GameTek (by Geoff Engelstein) is a collection of brief thoughts and ideas that are fleshed out into two to three page chapters. The book covers a range of topics from emergence, power creep, to cheating.




Review

GameTek is broken down into chapters within several major areas such as Math, Psychology, Science, Game Mechanics, etc. Most chapters are opinion driven, some are news items that are discussed, others are overviews of a given concept.

There are over 75 chapters from 10 years of the GameTek blog. Chapters are brief and succinct. Most of the chapters relate to games in some fashion and provide interesting points of discussion.

Summary

The Bad

There are a number of issues with the book, most of them fairly minor. There are a fair number of typos in the book, not sure if that is a result of a speech to text program or some sort of formatting issues.

Most of the book contains strong opinions and are argued from the armchair, without supporting sources or thorough explanation of the topics. Which makes sense given the original podcast format. This book doesn’t claim or pretend to be a annotated text book, to be fair.
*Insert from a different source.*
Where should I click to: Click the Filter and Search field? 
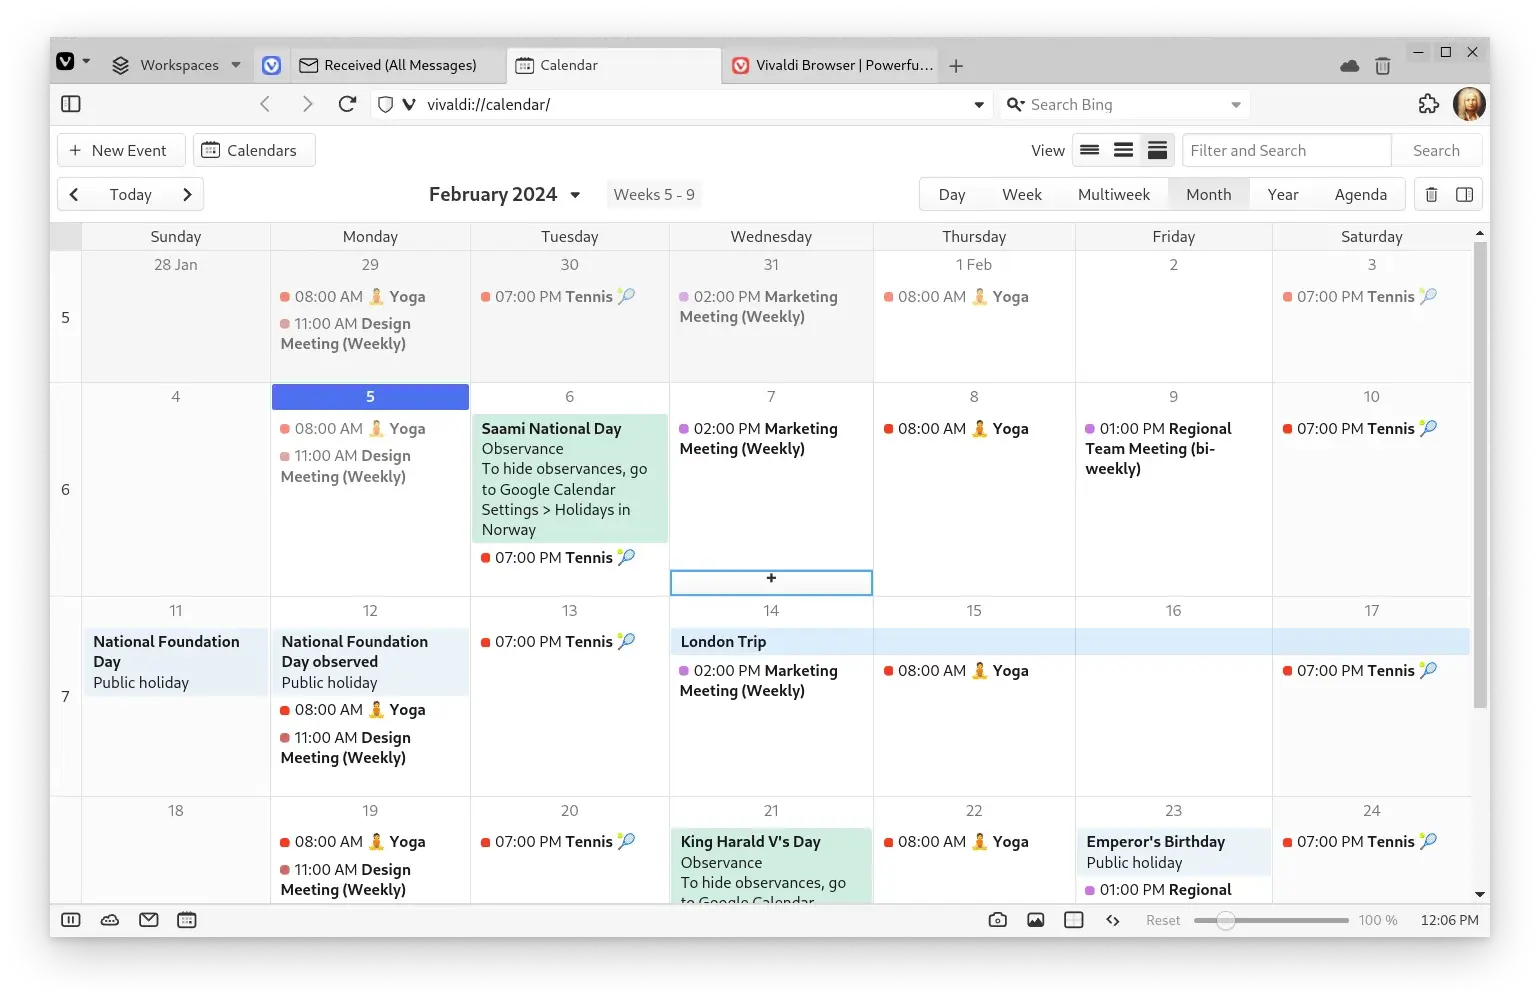(1285, 151)
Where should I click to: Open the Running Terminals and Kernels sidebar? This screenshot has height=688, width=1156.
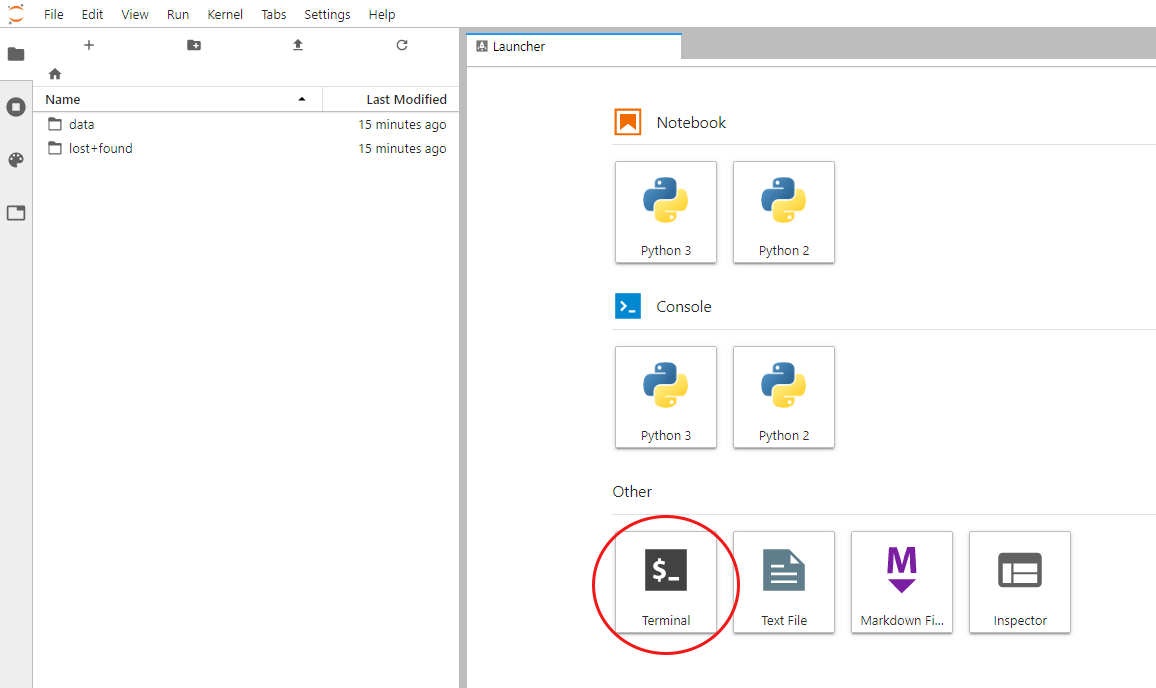[16, 107]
However, it can be frustrating to be told about a study that backs up an argument or counter-intuitive position, without any citation.

For example, the book asserts that “to definitively corral games or any other objects into specific categories is doomed to failure”. Which seems to ignore fields of artistic study such as art, music, literature, and theatre. Where definition and categorization is essential to be able to critical analysis and discussion.

Without being able to categorize boardgames (or anything) how can discussions from common ground be made? Even the exploration of categories can lead to insight. The study of boardgames is much younger than art or music, so I think while things may seem nebulous now, works in the future will help analyze and categorize various aspects of games.

This shows up even in the book itself. One of the chapter sections is called “Game Theory”, which ironically only has one out of twelve chapters is actually on game theory. Game theory is a very specific part of economic theory and in a book that does discusses it, I would expect that phrase not be applied to discussions of the Monty Hall problem, which is completely unrelated to game theory.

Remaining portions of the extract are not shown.